Throughout the gold bull market, we examined the relationship between gold and monetary policy. Analysis of correlation between US real rates and gold prices provided us with an accurate model to predict the gold price until quantitative easing began to have a dominant effect. Once this occurred, we used the influence of the new monetary stimulus to show us the direction of the gold market
Simply put, as economic data weakens the chance of more QE increases. The loosening of monetary policy drove the gold bull market to all-time highs. Conversely, as the employment situation improved the likelihood of more stimulus decreased, as did the chance of gold making new all-time highs.
The last NFP print was weak, the lowest in the last three years. The mechanism described above indicates that this should push gold prices higher, which, over the short-term, we agree with. The weakness is enough to support gold for at least the next month.
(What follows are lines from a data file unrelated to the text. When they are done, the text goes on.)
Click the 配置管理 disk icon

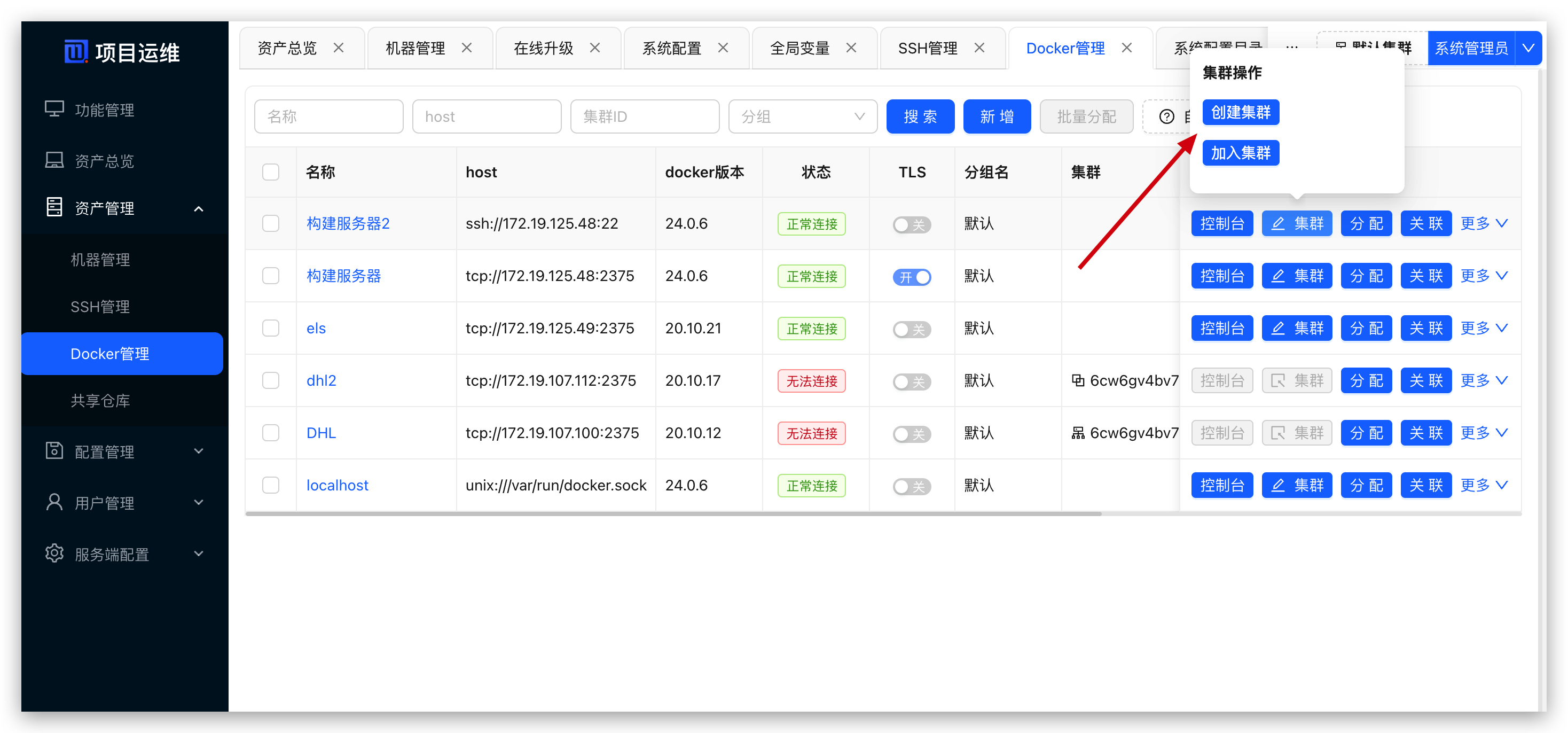click(x=54, y=451)
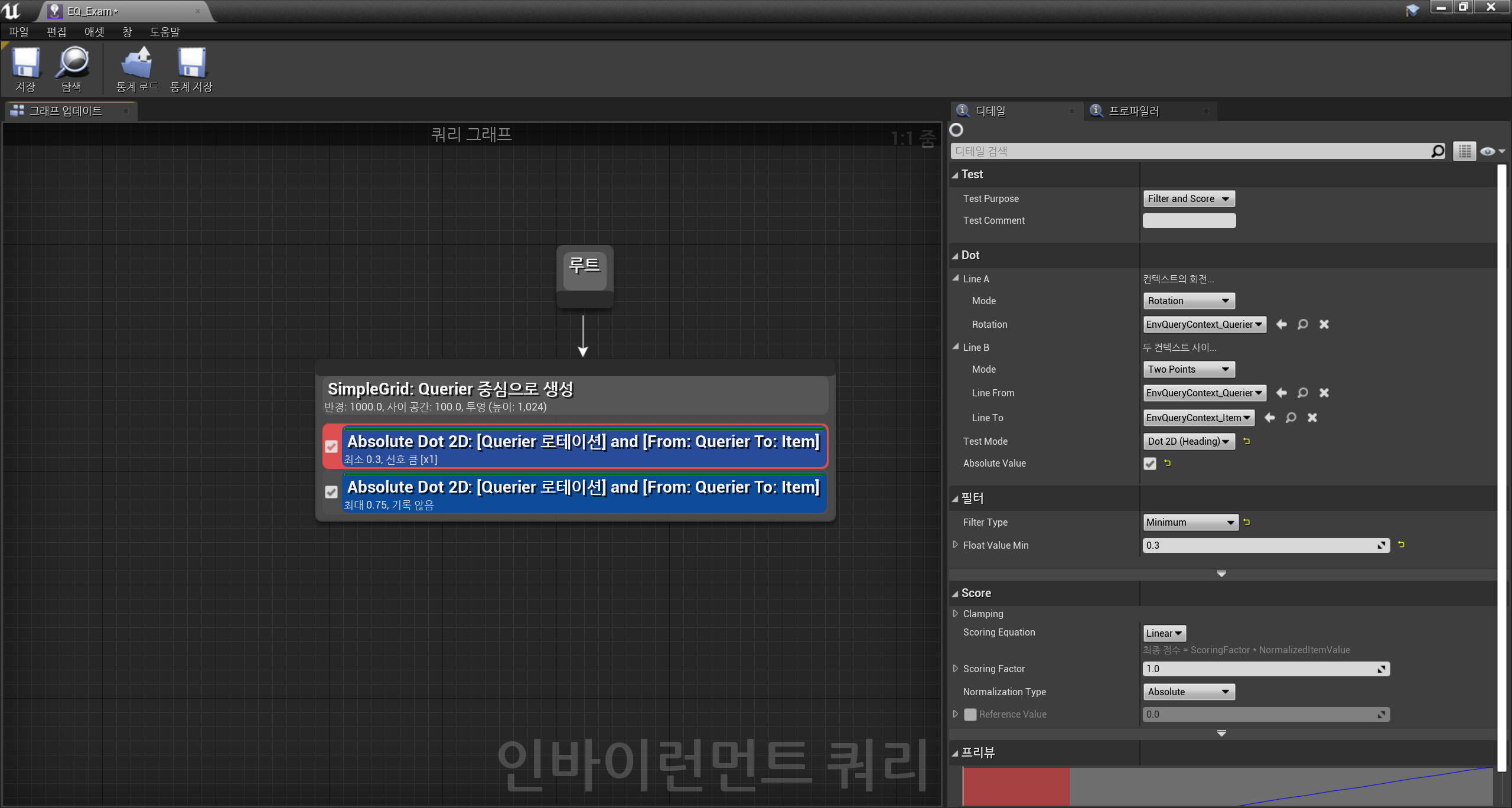The width and height of the screenshot is (1512, 808).
Task: Click the 루트 (Root) node
Action: (x=584, y=271)
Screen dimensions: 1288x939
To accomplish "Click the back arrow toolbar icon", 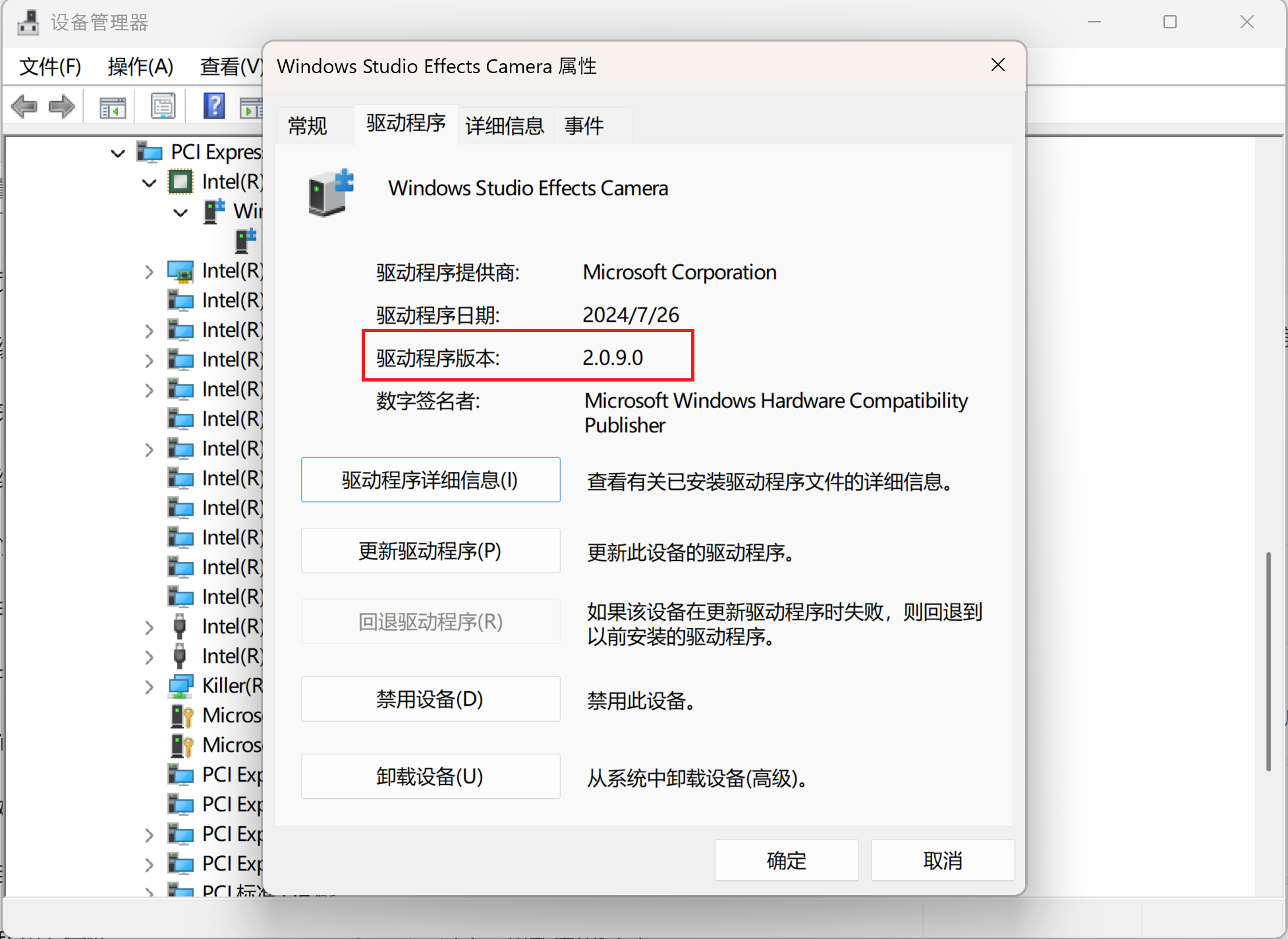I will point(25,106).
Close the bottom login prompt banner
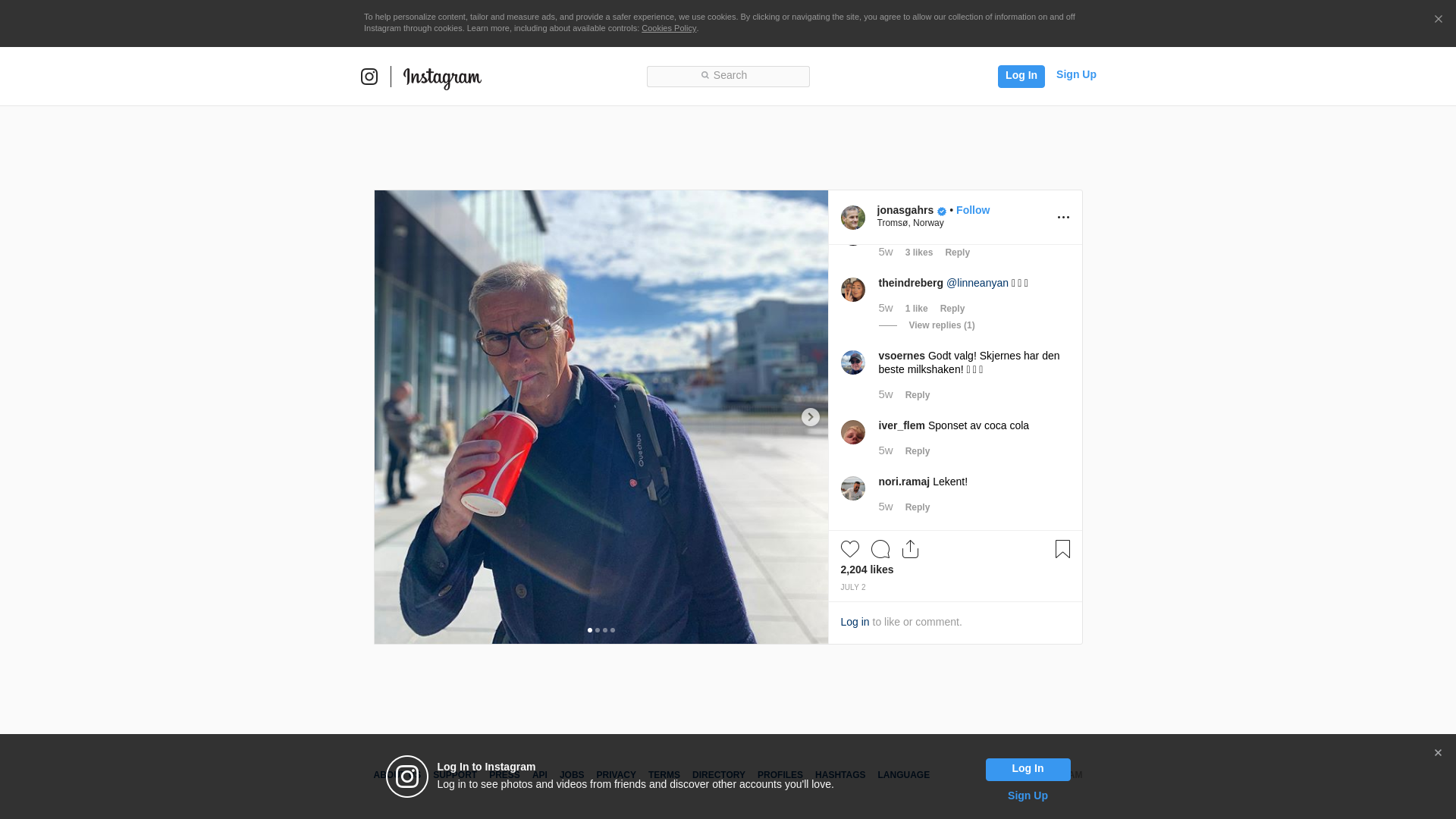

In addition to strength in the fundamentals, the technical situation also looks positive for the yellow metal. A bullish crossover in the MACD has helped fuel a bounce from $1180, which has now become a major support level. A move to 56 in the RSI has shown an improvement in the strength of gold that we have not seen since gold challenged $1350 in October.
When considering these factors, it is highly plausible that gold will make a run to $1275 in near term. If this level breaks, then gold will have moved out of the medium term downtrend it has been in since August, and could then rally above $1300 before the next employment data release. However, beyond the NFP print in February, we must look at the longer-term situation.
The next batch of employment data could reveal the last to be an anomalous result, just as weak the data in July was. If this happens, it will support the Fed’s decision to taper, and, should the print afterwards be strong, it will be probable that QE will be reduced again at the March meeting. Such a scenario will likely see gold falling back to $1180 and lower over the course of the year.
On the other hand, it would take many consecutive poor NFP prints to bring about new quantitative easing, as the Fed would need to see significant deterioration in the economy to take this action. This means that over the long term it makes sense to hold a bearish view on the gold market. A print of 74,000 does not change the overall employment situation as the 12 month average is 182,000 new jobs a month and the 3 month average is 172,000, which are both strong enough to support keeping the taper in place at the next meeting. This will allow two more data releases before the Fed meets again.
Therefore, over the short term we find a small rally in gold to be likely, although we are still bearish overall. The key here is to examine the employment data, whether accurate or not, from the Fed’s point of view. Strong data will mean more tapering and lower gold prices to profit from. Soft prints should lead to greater support for gold, and the potential long trades on the market. As the employment situation changes we will continue to analyze the market and take positions accordingly, just as we have done in the past.